In my defense… I knew it was a dangerous idea from the moment I heard he was coming to town. He’s been my favorite vice for years, and I’ve known for a long time that this could only end badly. Just like last time, logic doesn’t slow me down. I gave up worrying about the how’s and why’s of it a long time ago.
What could possibly go wrong?
I could end up even deeper, with a need that can’t be easily satisfied. That’s what.
I made an educated decision to ignore the little nagging voice in the back of my mind, shaking my head at myself because I know what happens when I ignore her. Too busy fantasizing about him while I shaved, waxed, spray tanned and tried not to bite my nervous red lips, raw.
Some things never change. The first sight of him and his beautiful smile, the cologne that ties my stomach in knots. Sigh…I’m an adult, not a saint and I silently begged my body to obey the situation and B R E A T H E . . . but.
It’s Him. That same Him. It’s new because it’s been a while… but it’s not new. It’s a familiar sort of perfect that gives me the same butterflies I had at 14.

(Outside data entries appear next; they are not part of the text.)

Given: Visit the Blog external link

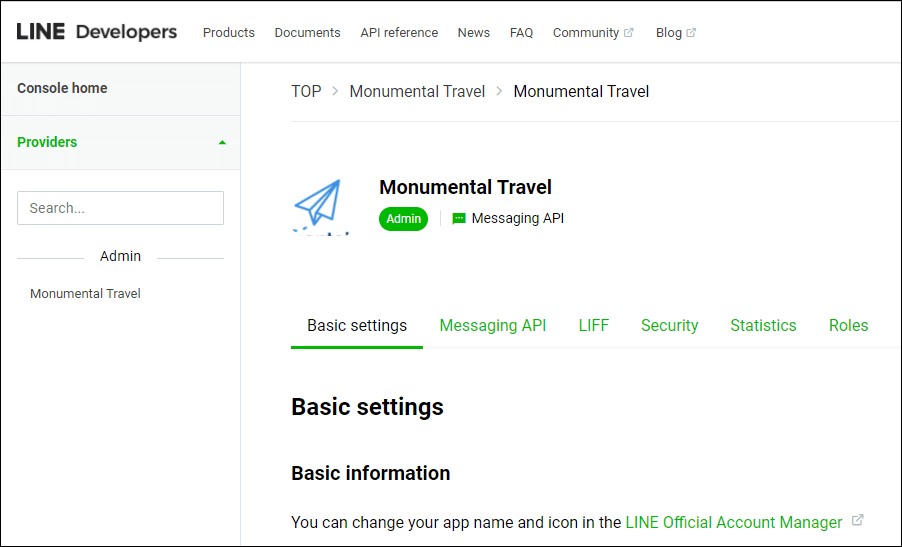Looking at the screenshot, I should pos(675,32).
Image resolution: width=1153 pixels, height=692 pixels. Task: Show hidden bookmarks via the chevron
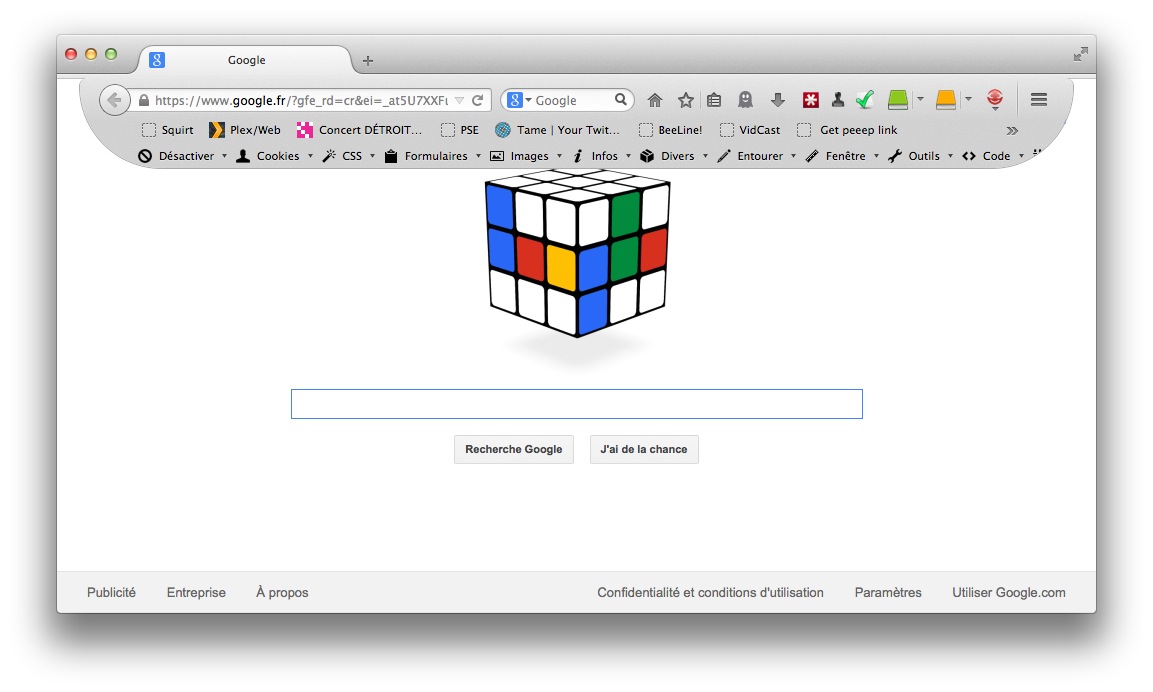[1012, 131]
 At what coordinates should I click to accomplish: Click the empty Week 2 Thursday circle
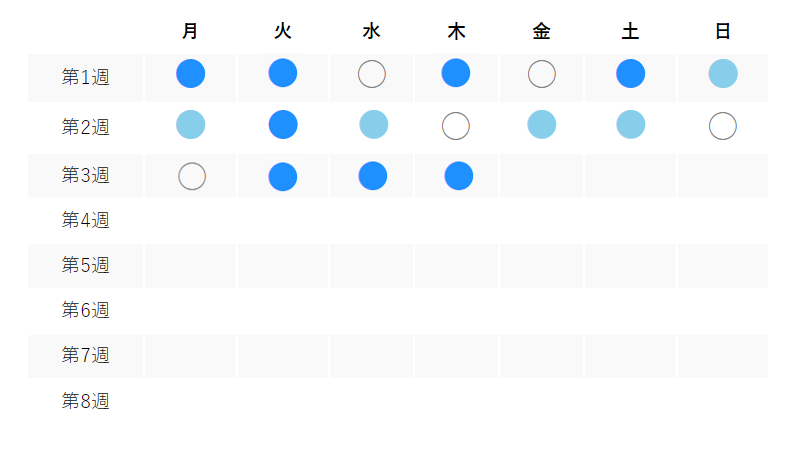pos(456,126)
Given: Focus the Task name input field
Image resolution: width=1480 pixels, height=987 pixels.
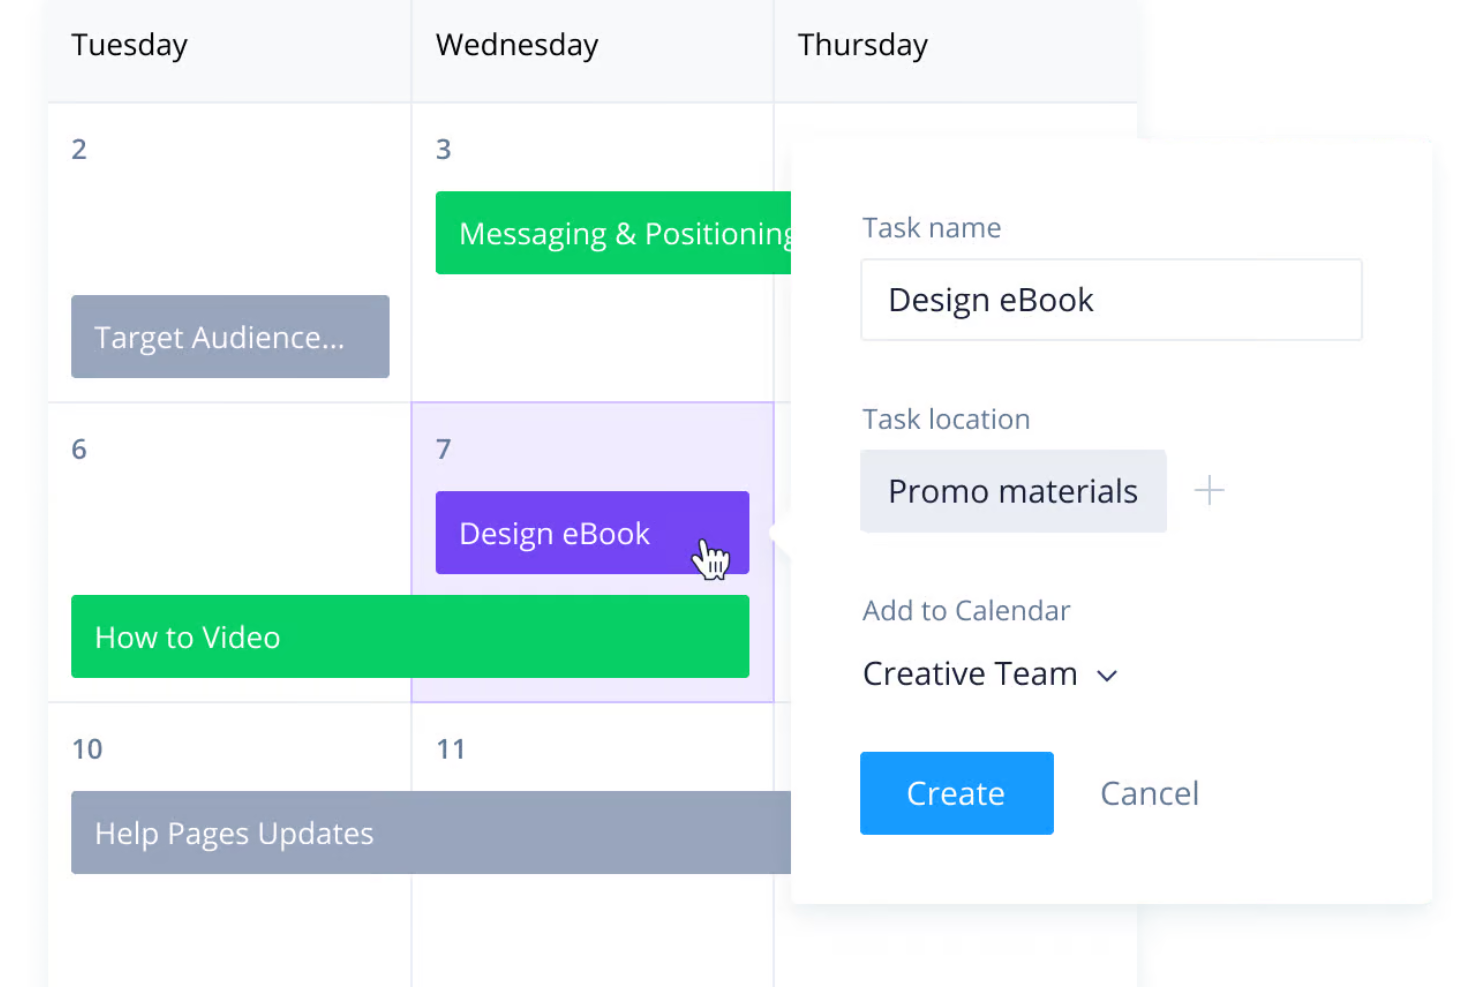Looking at the screenshot, I should tap(1111, 300).
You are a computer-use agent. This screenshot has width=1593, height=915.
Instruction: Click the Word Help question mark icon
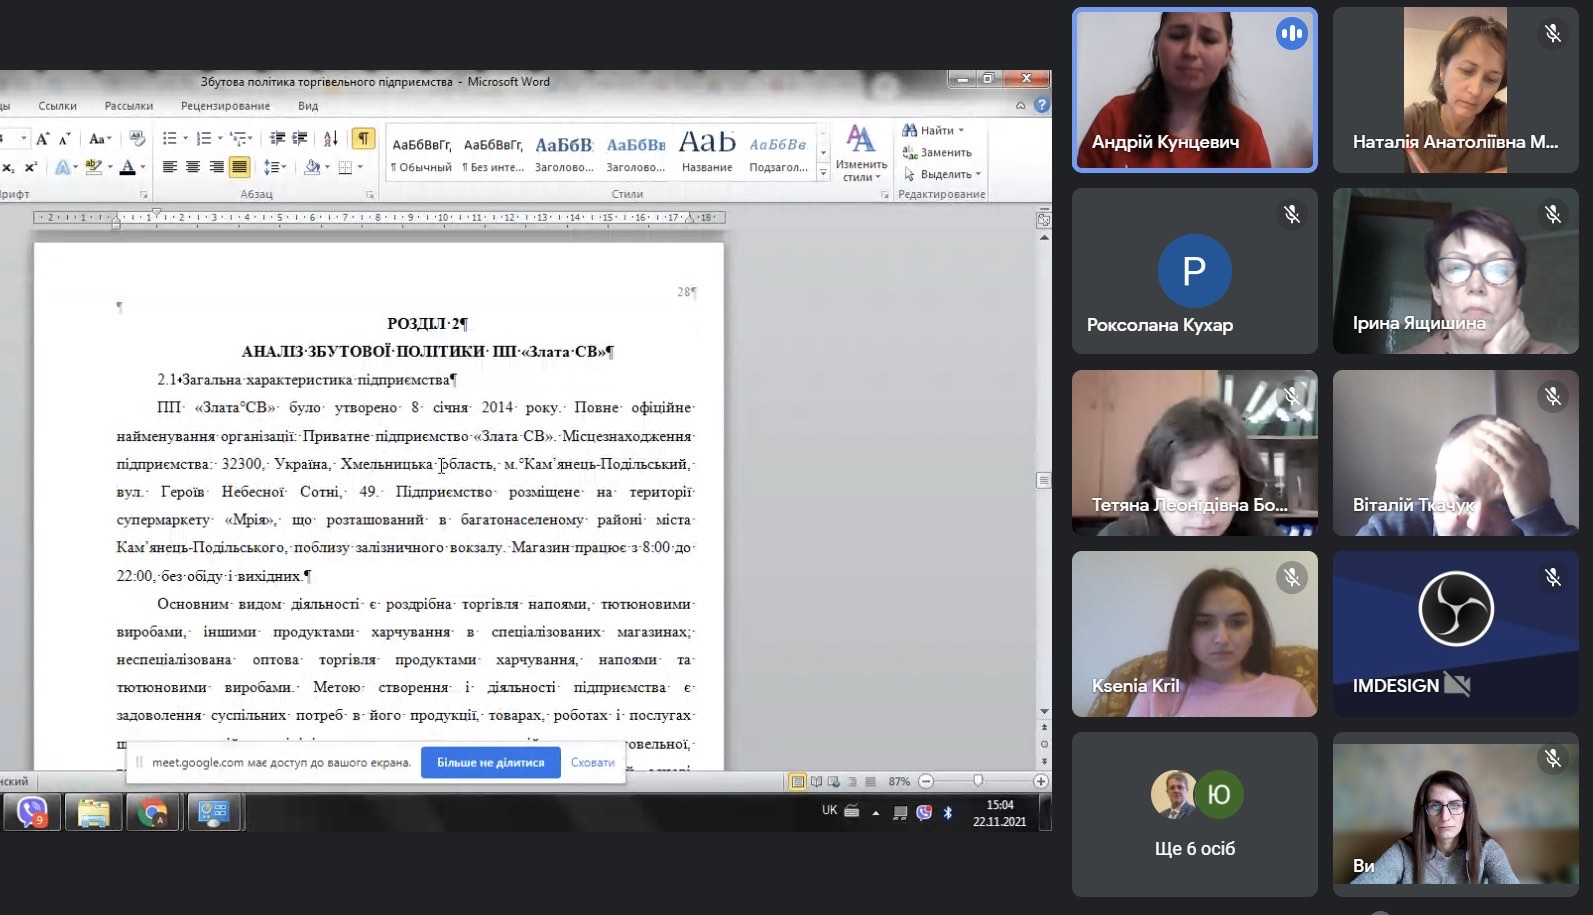pyautogui.click(x=1041, y=105)
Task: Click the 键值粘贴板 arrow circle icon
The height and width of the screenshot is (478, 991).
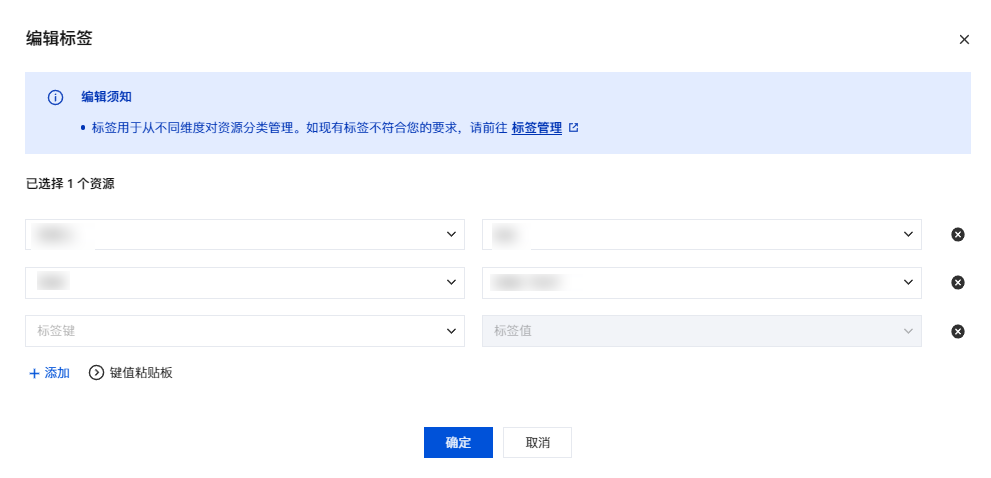Action: (x=97, y=373)
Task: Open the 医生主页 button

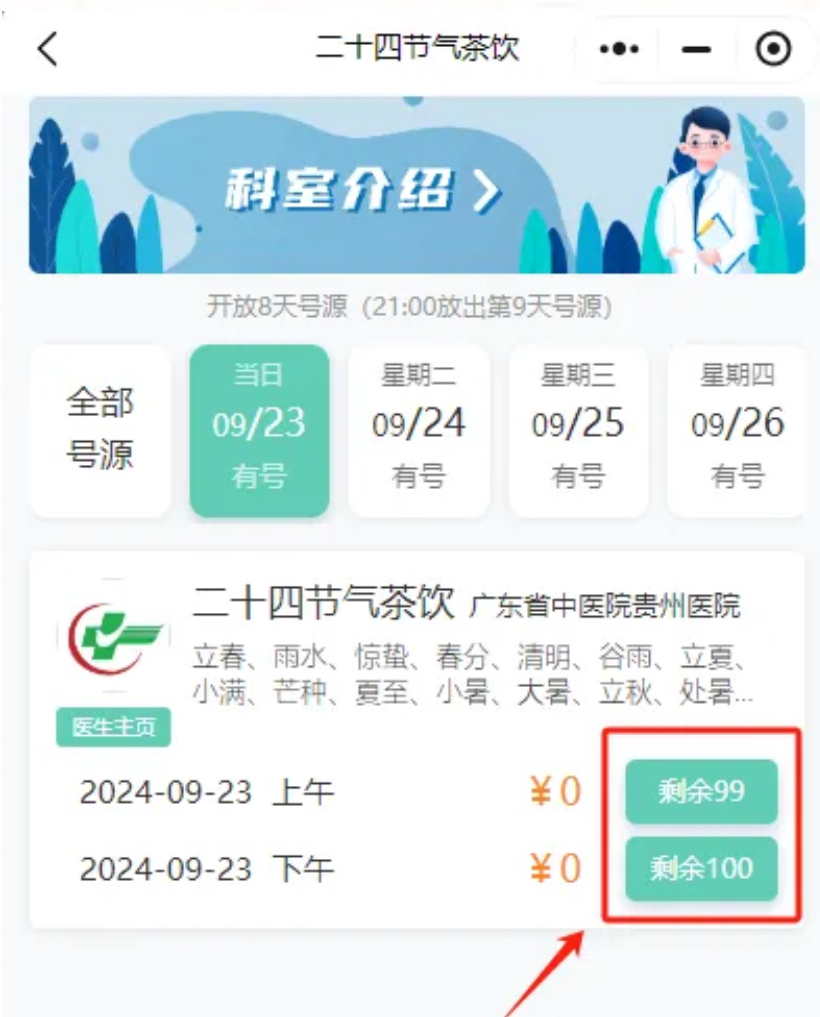Action: pyautogui.click(x=114, y=727)
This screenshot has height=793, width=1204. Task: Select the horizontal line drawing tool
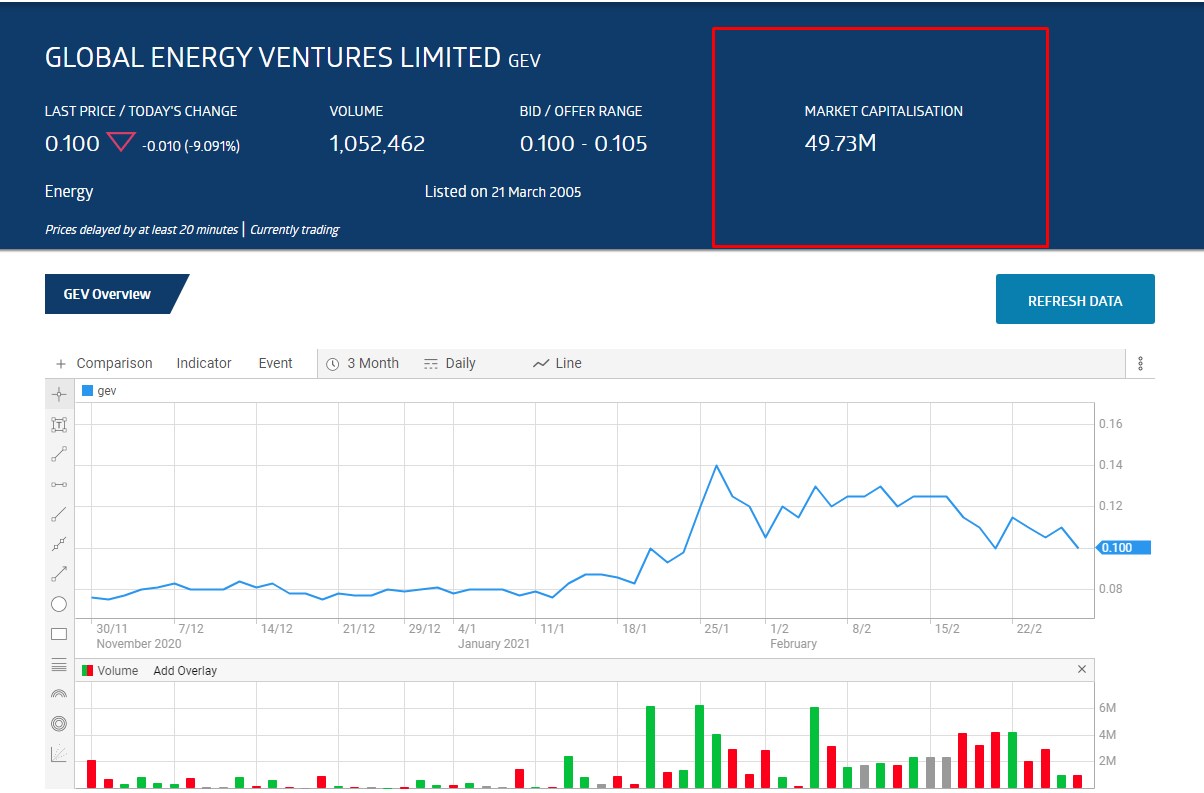click(x=59, y=484)
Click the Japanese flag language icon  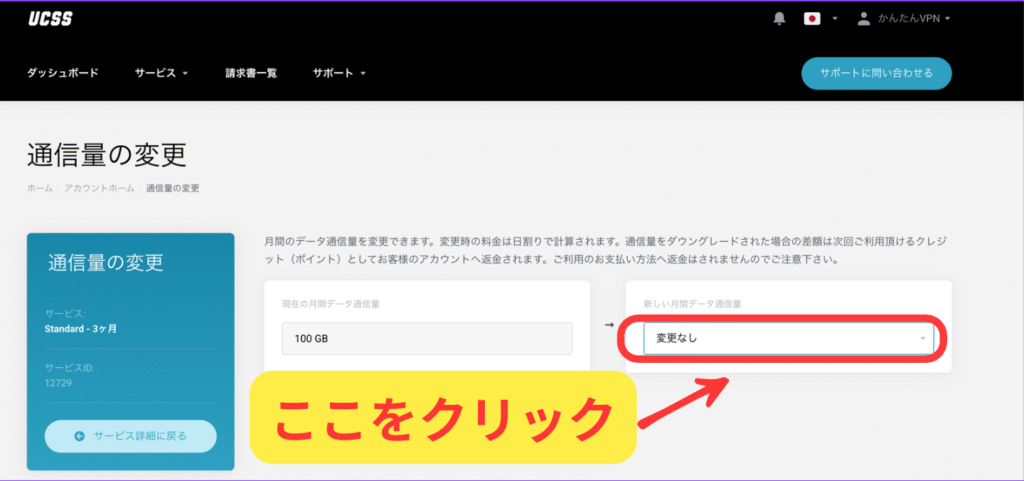point(812,19)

I’ve learned a lot about perfect in the past five years. Besides the fact that it doesn’t exist, I’ve learned that I had unreal expectations for some of the men I’ve named. Being labeled as perfect sounds horrible to me. What an overwhelming burden to maintain. However… he just is. Sweetly sexy in a way so primal that I feel like I need to go to Mass this morning to apologize for the sexual acrobatics my subconscious mind has him performing.
He makes me want to listen to slutty hip hop, inspires the most intense workouts and loathe my empty bed in ways I never imagined possible.
People tend to live up to their labels and I’ve been known to saddle a man with his worst vice. He’s an exception to every rule I have, which is absolutely fantastic and completely refreshing. Never mind the torturous sleepless nights that have resulted in my ignoring what I already knew would be a horrible hangover.
Just as quickly as he was here, he’s gone again and it’s a new sort of suffering I haven’t even considered for the past 5 years. Weeding isn’t helping, I’m too distracted to knit and I wake up to dreams about him in my sheets. I resent my kitchen utensils because they remind me of him, so the poor whisk has been sent to the pantry until I can look at it without wanting to hop on a plane. I have to just grin and bear it with the spatula.
I am at my breaking point, when I hear a text from him come in… and I’m freshly addicted and grinning like the latest Publisher’s Clearinghouse winner.
Platonic chats about cheese never felt so scintillating because I want just one thing.